En efecto, al día siguiente al ir de compras a la bodega de don Luis Torres, vecino con los Saurín, que colindaba por la parte posterior con el Arahuillo, donde, dicen, salían los diablos en noches sin luna, una aparición cambió mi vida y recién entendería el significado de lo divino. Tenía entonces diez años. Y lo que vi me deslumbró y a partir de ese instante mi vida se convirtió en quimeras y en fantasías, si bien no voluptuosas ni sensuales, porque fue la aparición de un querubín que se había escapado de los círculos celestiales. Ese Ángel divino era Inés Marilú Urresti Tenazoa, que la víspera había llegado a Chazuta, procedente de Navarro, Chipurana, con sus padres, don Jorge Manuel Urresti Souza (Caballo Cocha, 1915, +1992) y Olivia Pérez, y se quedarían en el pueblo hasta el año 1963. Después, se afincarían definitivamente en Iquitos.

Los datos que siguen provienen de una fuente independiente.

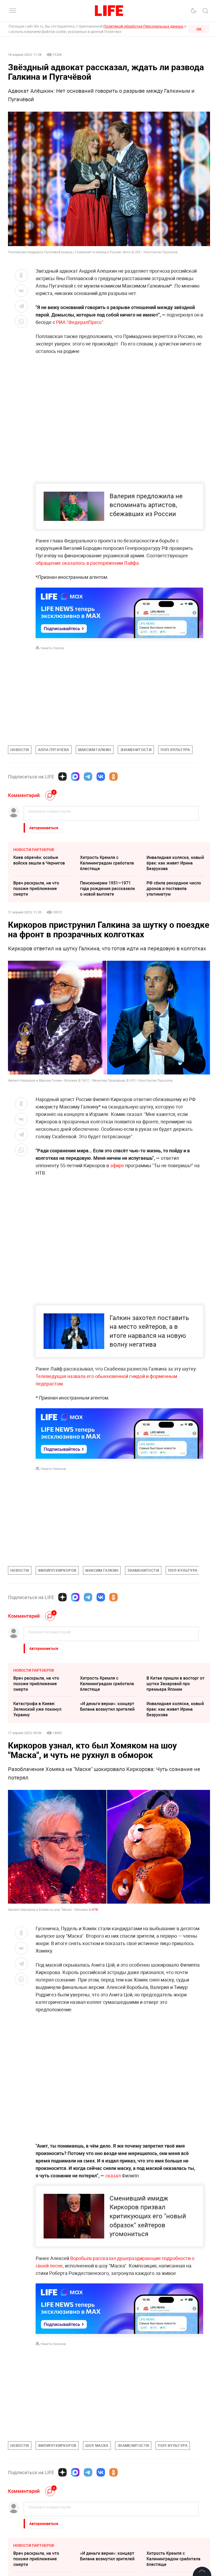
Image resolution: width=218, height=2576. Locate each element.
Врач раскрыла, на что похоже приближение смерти (36, 888)
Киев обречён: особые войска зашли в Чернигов (39, 860)
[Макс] (75, 776)
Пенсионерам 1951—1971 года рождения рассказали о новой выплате (107, 888)
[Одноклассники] (113, 776)
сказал (113, 2175)
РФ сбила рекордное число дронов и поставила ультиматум (173, 888)
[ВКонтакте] (100, 776)
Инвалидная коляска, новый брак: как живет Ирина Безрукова (175, 862)
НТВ (95, 1909)
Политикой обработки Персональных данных (143, 26)
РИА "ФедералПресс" (79, 322)
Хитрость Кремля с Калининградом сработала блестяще (107, 862)
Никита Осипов (52, 648)
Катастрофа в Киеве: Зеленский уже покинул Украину (37, 1709)
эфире (117, 1165)
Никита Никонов (53, 1468)
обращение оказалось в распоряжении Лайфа (87, 563)
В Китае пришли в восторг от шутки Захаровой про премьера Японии (175, 1683)
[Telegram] (88, 776)
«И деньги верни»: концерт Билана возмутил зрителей (107, 1706)
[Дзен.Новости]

La familia Urresti Pérez llegaría con sus hijos Jaime, Luis y Gladys (Navarro), Manuel y Yolanda (Juanjui) y Marilú. En Chazuta nacerían María y Sila. Otros hijos son Marilú y Zulma Urresti Tenazoa (tarapotinos), como también
Leslie y José Urresti Alvarado, todos ellos hermanos de padre. Don Jorge M. Urresti Souza no perdió el tiempo.

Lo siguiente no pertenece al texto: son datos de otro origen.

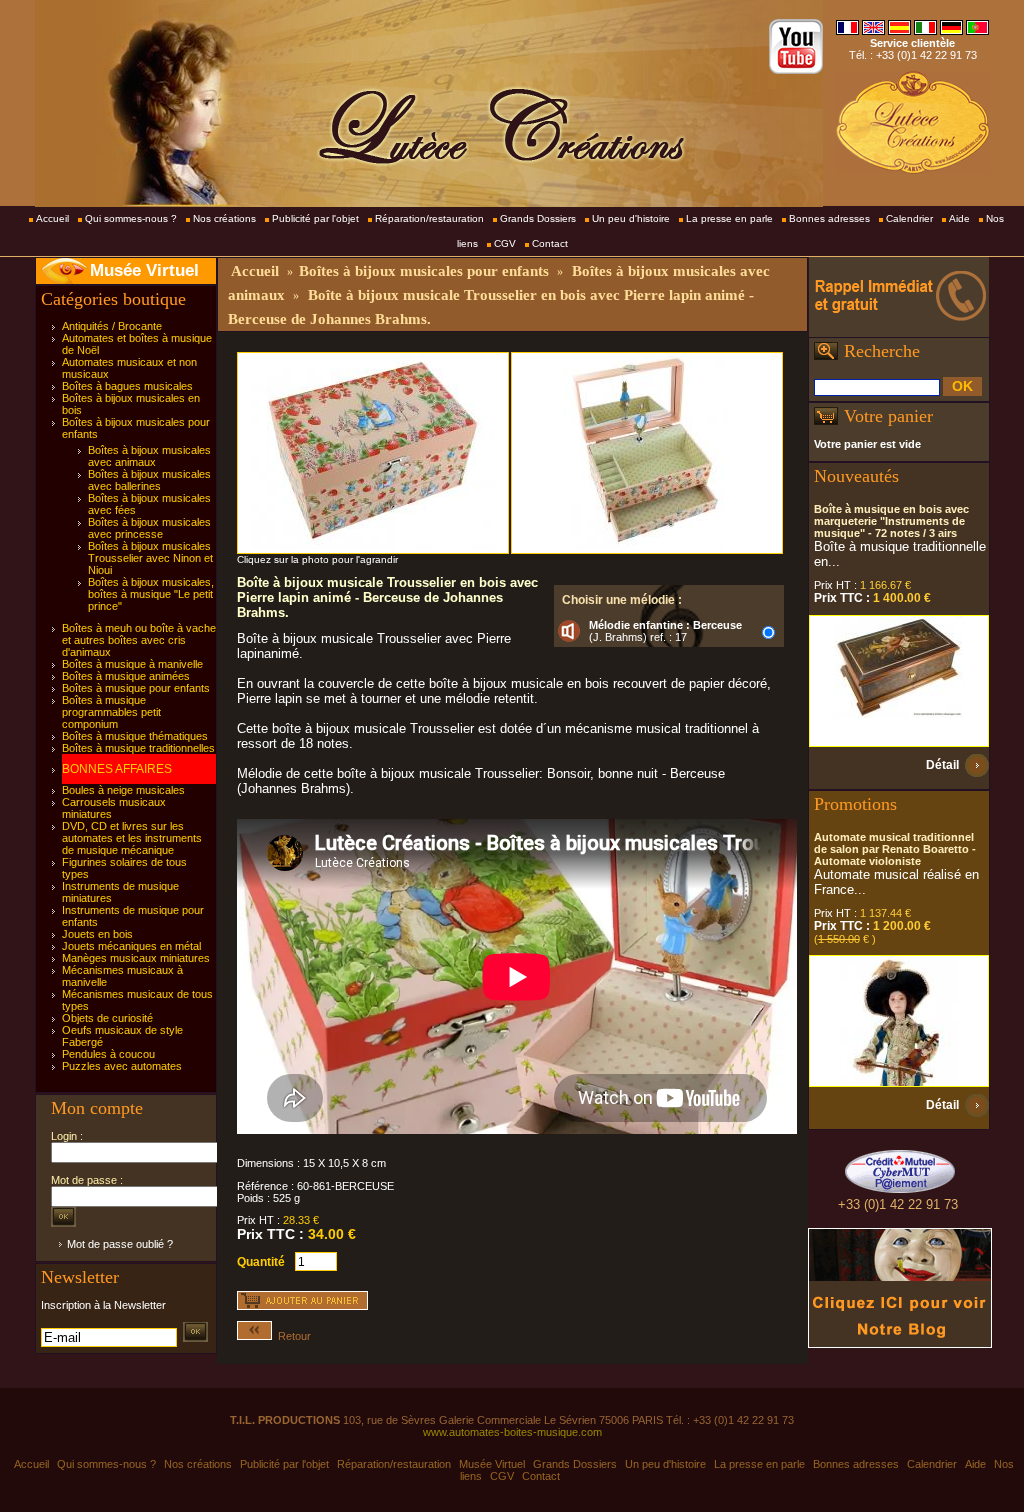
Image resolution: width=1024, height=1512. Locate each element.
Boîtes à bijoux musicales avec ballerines (149, 480)
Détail (942, 765)
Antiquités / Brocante (112, 326)
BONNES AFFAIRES (117, 769)
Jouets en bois (97, 934)
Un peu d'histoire (631, 218)
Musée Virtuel (144, 270)
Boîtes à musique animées (126, 676)
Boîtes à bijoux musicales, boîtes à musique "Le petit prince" (151, 594)
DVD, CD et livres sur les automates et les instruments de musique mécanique (132, 838)
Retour (291, 1336)
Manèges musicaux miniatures (136, 958)
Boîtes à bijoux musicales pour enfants (424, 271)
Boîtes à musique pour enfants (136, 688)
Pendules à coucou (108, 1054)
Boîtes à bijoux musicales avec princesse (149, 528)
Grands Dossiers (538, 218)
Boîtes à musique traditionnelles (138, 748)
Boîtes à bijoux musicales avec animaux (149, 456)
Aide (959, 218)
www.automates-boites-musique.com (512, 1432)
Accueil (52, 218)
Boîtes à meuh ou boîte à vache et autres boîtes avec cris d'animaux (139, 640)
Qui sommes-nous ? (131, 218)
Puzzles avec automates (122, 1066)
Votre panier (888, 416)
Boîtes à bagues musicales (127, 386)
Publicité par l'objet (315, 218)
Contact (550, 243)
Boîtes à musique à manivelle (132, 664)
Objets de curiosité (107, 1018)
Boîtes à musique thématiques (135, 736)
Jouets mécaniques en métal (131, 946)
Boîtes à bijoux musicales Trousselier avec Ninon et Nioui (150, 558)
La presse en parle (729, 218)
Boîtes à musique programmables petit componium (111, 712)
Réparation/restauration (429, 218)
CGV (505, 243)
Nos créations (224, 218)
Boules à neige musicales (123, 790)
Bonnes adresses (829, 218)
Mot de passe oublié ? (120, 1244)
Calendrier (909, 218)
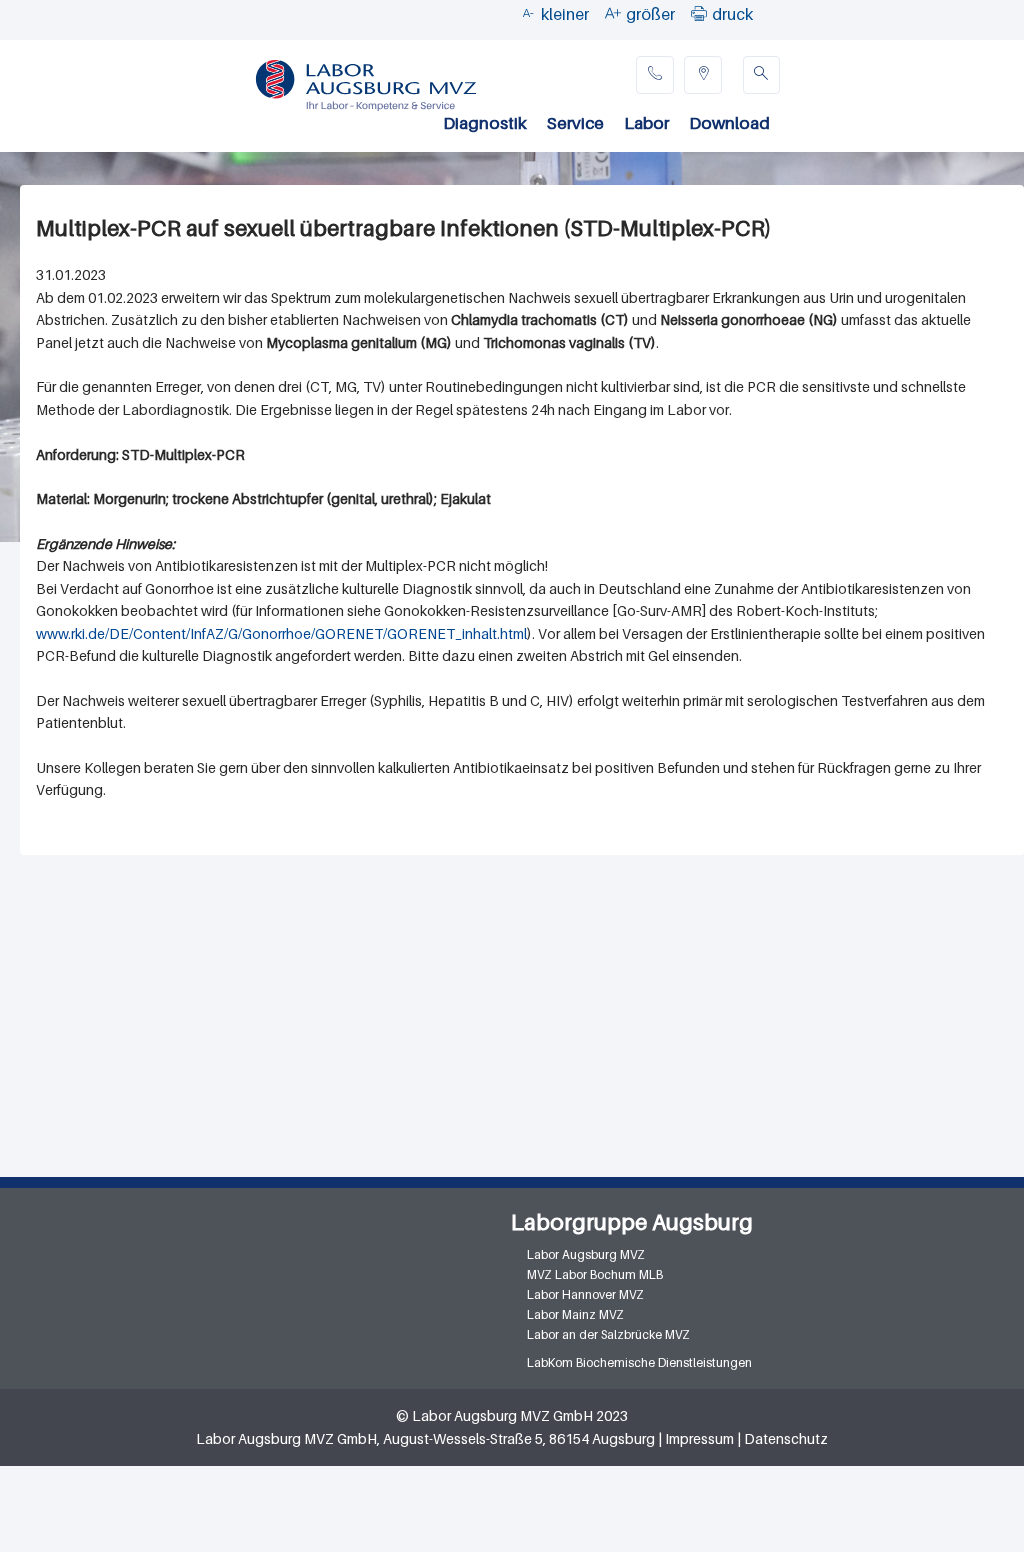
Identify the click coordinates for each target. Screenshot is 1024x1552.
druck (732, 14)
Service (575, 123)
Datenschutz (786, 1438)
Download (729, 123)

Marilú era la mayor de todos los que llegaron esa mañana y fue como una ninfa del bosque que saliera a pasear el encanto de su ser, la belleza de su rostro y esa figurita delgadita y espigada, acompañada de una tierna y dulce timidez, que es precisamente lo que despertó mis emociones. Marilú ya tenía casi trece años y estaba como en el despertar de esos sentimientos. Poco tiempo después arribaría José, mayor de Marilú, y con quien años después nos encontraríamos en el Instituto Nacional Agropecuario N° 10 de Tarapoto. Con José desarrollaríamos una sincera amistad y que se mantiene por más de medio siglo.
Los Urresti, pese al poco tiempo que residieron en Chazuta, se vincularon con el pueblo. Don Jorge, de buena estatura y extraordinario carácter –lo recuerdan se como “un flaco alto”– generaba simpatías, y cumplía sus funciones de inspector del entonces Estanco del Tabaco, actividad que haría de él un funcionario trashumante, siendo amante del deporte, pero fue en Chazuta donde se afianzaron sus relaciones amicales. Mis padres, por la confianza que despertaba, le encargarían que nos comprara un radio transistor Philips, el único receptor que tuvimos. Doña Olivia, que sigue residiendo en Iquitos, llegaría a ser una gran basquetbolista, siendo parte de esa hornada de extraordinarias deportistas que tuvo el pueblo.
Y este es, pues, el recuerdo de la familia Urresti. De ellos, que un día de marzo surcaron el río Huallaga, casi desbordado, y llegarían con una diosa a Chazuta. (Comunicando Bosque y Cultura).